Clinical Trials Logo

Clinical Trial Details — Status: Not yet recruiting

Administrative data

NCT number NCT01940289
Other study ID # PTM001
Secondary ID
Status Not yet recruiting
Phase N/A
First received September 9, 2013
Last updated September 17, 2013
Start date January 2014
Est. completion date July 2014

Study information

Verified date September 2013
Source Dundee Podiatry Clinic
Contact n/a
Is FDA regulated No
Health authority United Kingdom: Research Ethics Committee
Study type Interventional

Clinical Trial Summary

The primary aim is to examine whether there is a consistent range of pressure threshold values for the asymptomatic foot.Previous studies established the inter/intra-clinician reliability of pressure threshold measuring and have established a normative range of values within the trunk and upper body. Since the establishment of these values, pressure threshold testing has been used extensively in the head, neck, shoulders and spine as a clinical tool and a research aid. There has been little work using it in the lower limb and there are no guideline measurements for the clinician. By establishing a range of values for the foot,this study will enable the clinician to employ pressure threshold measuring as a clinical tool to easily and accurately identify areas of dysfunction and to objectively measure the effectiveness of treatment. It will allow the clinician to establish a degree of improvement or deterioration as it occurs in a patient's condition.

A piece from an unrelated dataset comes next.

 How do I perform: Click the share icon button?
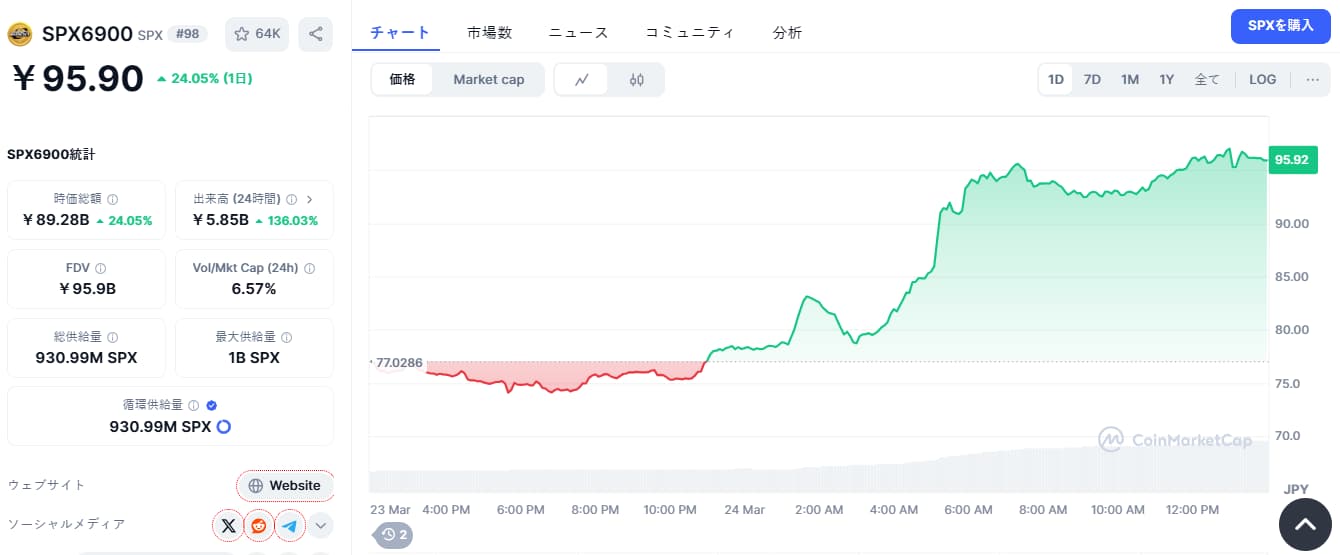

Secondary aims are to examine whether there is a correlation between visual analogue pain scale (VAS) scores and algometric pressure threshold scores for subjects with forefoot pain. This will help validate the tool for use in the foot. Since VAS is well documented and validated, this study will examine whether there is a correlation between VAS and algometry and whether there are gender or age differences in the range of measurements obtained. These areas have been addressed in previous studies but results have been contradictory and inconclusive and none of the previous studies focused on the foot.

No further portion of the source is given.